Since this and the Catching Fire reviews were my first two ever (put up on the same day), and they were equally poor, I figured it was time to come back to them and do them a little better justice.  They are some of my favourite books after all.

Despite not being new to these books I was struck by how stark they are.  Katniss is a survivor, single mindedly so.  Her first person narration is almost monotone at times from her lack of reaction to anything that doesn't qualify as survival.  Romance, politics, innuendo is all lost on her not so much because she's naive, but because it's beyond her focus.  She needs none of it to feed her family, to protect Prim.  This makes her one of the most unusual characters in YA that I've ever run across, and it's also part of why she's so appealing to me.  She's practical to a point where she can't even begin to unravel her feelings about things when it all starts to get away from her, when romance and politics become games she has to play to survive.

Collins ability to lay out the most emotionally arresting scenes in just a few simple lines is also what makes the starkness work so well.  It's a mere 20 pages in when Prim's name is called in the reaping.  And in two paragraphs, as the crowd in District 12 goes silent instead of applauding, and then they each touch the three middle fingers of their left hand to their lips and hold it  out to her, Collins manages to create one of the strongest, most heartbreaking moments I've ever read.  It's the start of many more to come, but it's quiet simplicity is so moving it sets the tone for the rest of this brutal adventure.
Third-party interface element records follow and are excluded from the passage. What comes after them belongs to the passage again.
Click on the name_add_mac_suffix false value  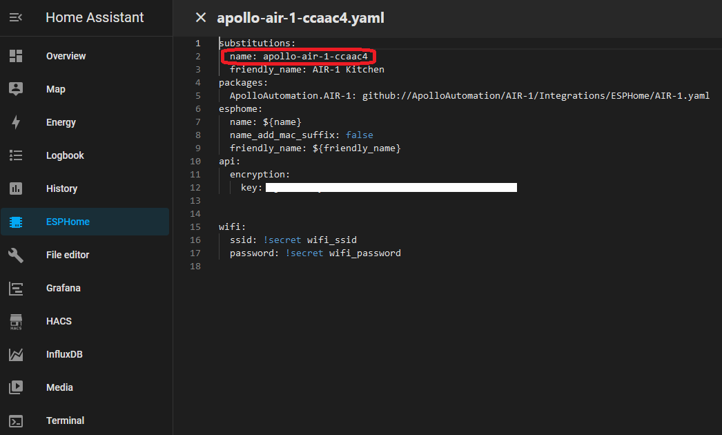359,135
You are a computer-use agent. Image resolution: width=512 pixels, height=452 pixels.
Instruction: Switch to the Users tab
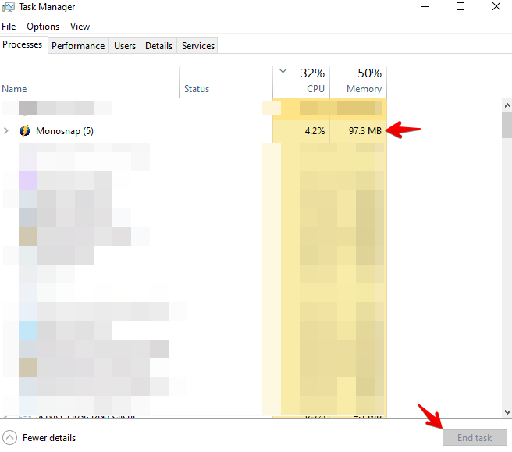pos(125,46)
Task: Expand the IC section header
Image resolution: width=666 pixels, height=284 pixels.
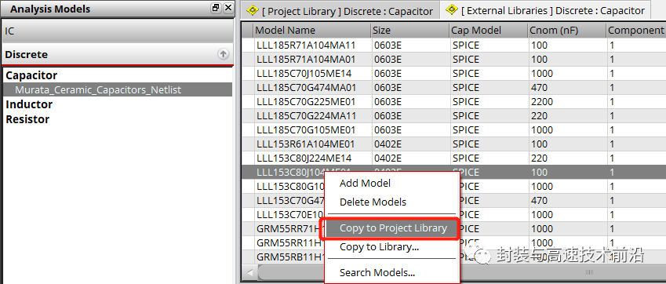Action: pos(117,31)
Obviously I have to mention the love story.  I'm not sure this book would have the heart it does without it honestly, because without a doubt Peeta is the heart of this series.  His goodness is the only hold out in the endless horrors.  Without getting into the Gale/Peeta debate (I don't understand how there's a debate, honestly people, have you caught even a tiny portion of how good Peeta is??!), I have to say I was always firmly team Katniss.  I love that there is sort of an anti-triangle to the stories.  The boys want her to choose but she's so hopeless at conceiving of a world where there's room for romance it's a virtual impossibility for her to have a real relationship.  The idea that they expect lethal, practical Katniss to be romantically swept away is laughable.  To her credit she is not so stony that although she's under the impression at times she's faking it, she fools no one, least of all herself.  But it's not important to her survival, or anyone else's and so it deserves no further introspection or thought.

With characters that I deeply cared about almost upon contact, scenes that made me cry, and a story that really meant something Hunger Games was one of the top ten books I've ever read.  If you've not read this series yet I would strongly recommend rectifying that oversight.  You will not regret it, though anyone listening to you cry your way through some of the scenes might.  Be warned, have kleenex on hand.